Introduction Primary liver cancer is the third largest contributor to cancer mortality in the world, with more than half a million people worldwide diagnosed each year. Over the last 3 decades the incidence and mortality of HCC has been steadily increasing. The major factors contributing to survival are the degree of the underlying liver disease and the size of the tumour at diagnosis. Therefore early diagnosis is vital to improve outcomes. Volatile organic compounds (VOCs) have been investigated as biomarkers of a range of disorders. We report the first pilot study of urinary VOCs as biomarkers for HCC.
Method A 400 ul urine sample was collected from 60 patients with a confirmed diagnosis of cirrhosis: 33 patients without and 27 patients with HCC. Urine samples were subsequently freeze-dried and analysed by Gas Chromatography – Mass Spectrometry.

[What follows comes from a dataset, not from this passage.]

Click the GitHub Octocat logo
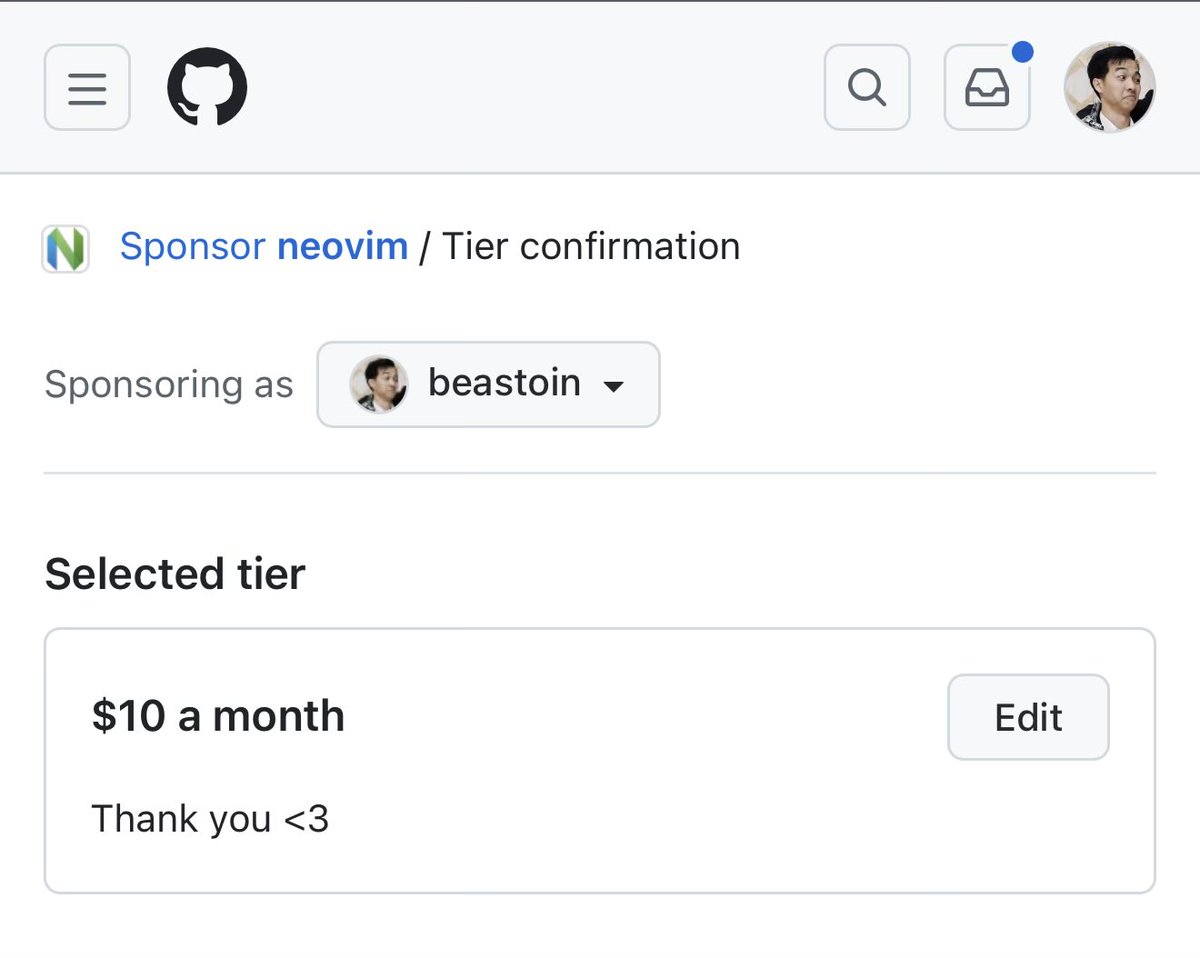Viewport: 1200px width, 958px height. [x=207, y=88]
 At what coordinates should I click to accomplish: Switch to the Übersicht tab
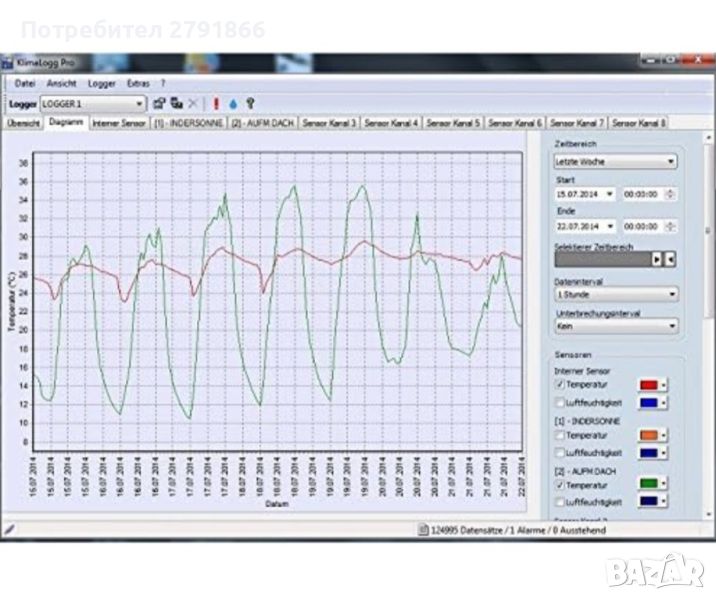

VOCs were identified and quantified using an in-house pipeline involving the Automated Mass Spectral Deconvolution and Identification System (AMDIS), the NIST mass spectral library and the R package Metab. Statistical analyses were performed using the R software and the web-tool Metaboanalyst.
Results A total of 118 VOCs were identified across all samples. There were significantly higher number of VOCs identified in the cirrhotics without HCC compared to those with HCC (t-test, p-value = 0.034). Categorical comparison for prevalence demonstrated methanethiol to be less prevalent VOC in those with HCC (t-test, p-value = 0.0083). Comparison of VOCs abundances reported methanethiol at significantly higher levels in patients without HCC (t-test, p-value = 0.0088) (Figure 1). PLS-DA of those with HCC showed great separation between those with alcohol and viral hepatitis as the underlying aetiology. A supporting vector machine (SVM) model was then developed using methanethiol and additional selected features of qualitative data. After validation using a repeated 10 fold cross validation scheme, the SVM model returned a mean accuracy of 80% for the diagnosis of HCC.
Conclusion The results presented here are in agreement with the literature. In particular, the decrease of methanethiol appears to have the most promise as a biomarker for the development of HCC. The model developed here showed great accuracy in classifying urine samples from patients with HCC, which indicates a great potential of VOCs as diagnosis or screening tool. A larger study would be required to investigate it further.
Disclosure of interest None Declared.